3. Relying on our recent decision in Blount v. State, 181 Ga. App. 330 (352 SE2d 220) (1986)
, defendant argues that the trial court improperly denied his demurrer to the indictment. In Blount, and in the case sub judice, at the time of the offense and at the time of the indictment OCGA 16-13-31
(a) read, in pertinent part, as follows: "Any person who knowingly sells, manufactures, delivers, or brings into this state or who is knowingly in actual possession of 28 grams or more of cocaine or of any mixture containing cocaine, as described in Schedule II, . . . commits the felony offense of trafficking in cocaine. . . . Prior to defendant's trial and conviction, as was also the case in Blount, OCGA 16-13-31
(a) was repealed and, effective July 1, 1985, a new statute was enacted in its place. Ga. L. 1985, p. 552, 1. That statute, although substantially the same as the former, did not contain the "or of any mixture" language previously found in that section. In Blount, defendants had been indicted with "knowingly and actually possessing 'more than 28 grams of a mixture containing cocaine.' " Id. at 330. Relying on Robinson v. State, 256 Ga. 564 (350 SE2d 464) (1986)
, this court, finding that defendants' conduct was no longer defined by the legislature as trafficking in cocaine, reversed their convictions.

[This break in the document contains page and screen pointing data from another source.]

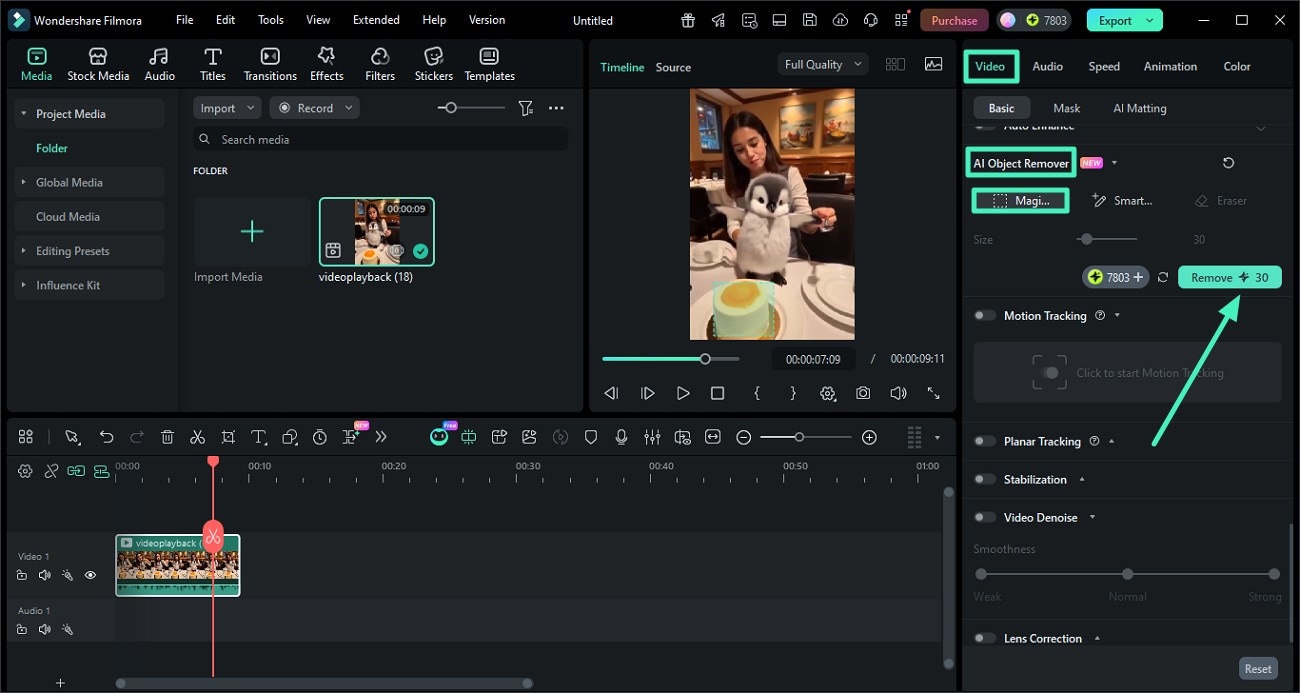Open the Tools menu
Image resolution: width=1300 pixels, height=693 pixels.
tap(269, 19)
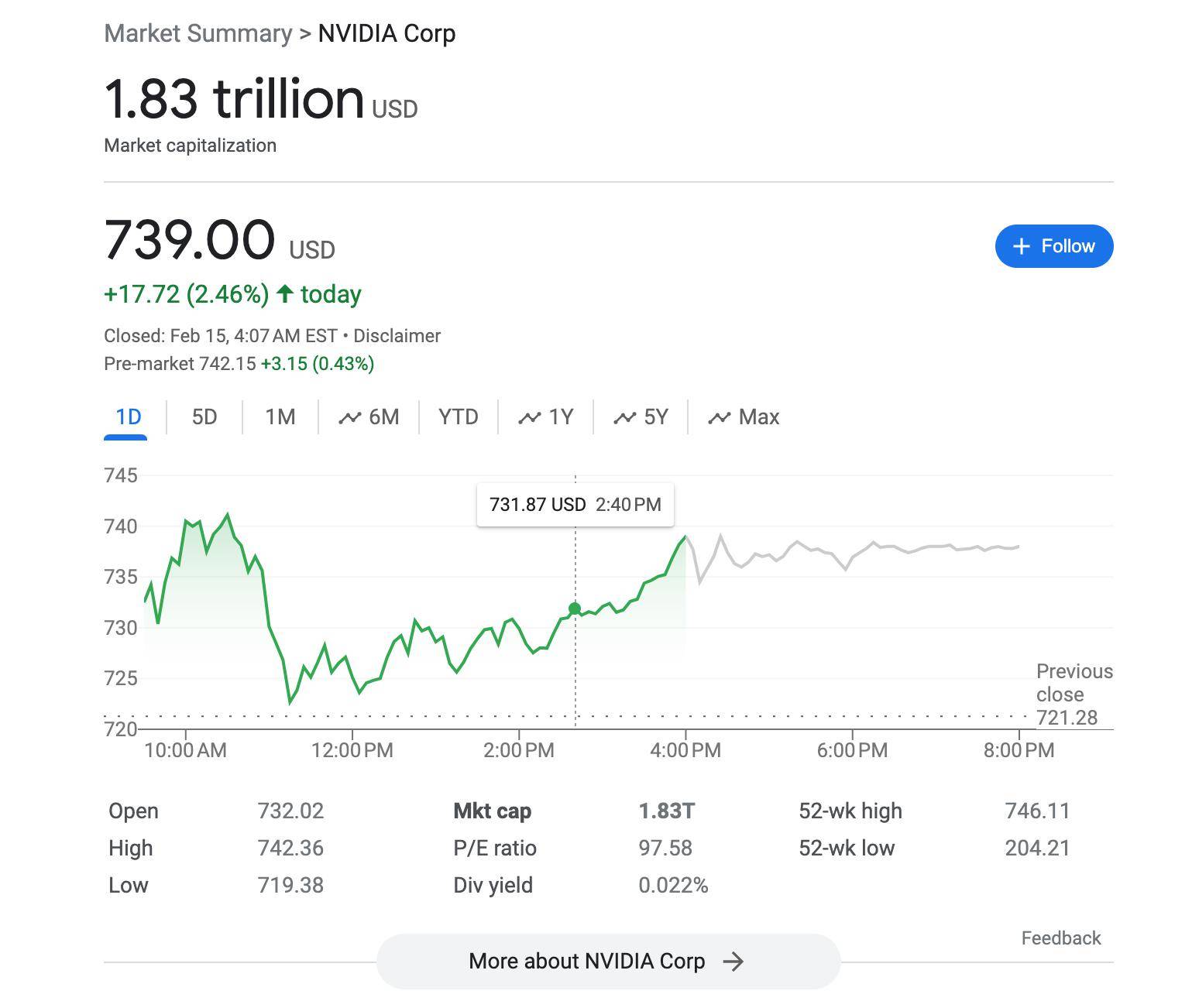This screenshot has height=1008, width=1199.
Task: Click the Feedback link
Action: (1060, 938)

In the present case, however, Count 4 of the indictment (the only charge remaining following our holding in Division 1) charged that defendant did "unlawfully and knowingly possess more than 28 grams of COCAINE, a controlled substance, in violation of the Georgia Controlled Substances Act. . . ." Testimony at trial showed that defendant was in actual possession of 35.6 grams of pure cocaine. Thus defendant here, unlike in Blount, was charged and convicted of possessing more than 28 grams of cocaine, not a mixture thereof. We find that defendant's conviction under OCGA 16-13-31
(a) as it existed at the date of trial was authorized, and the trial court did not err in denying defendant's demurrer.
G. Theron Finlayson, District Attorney, for appellee.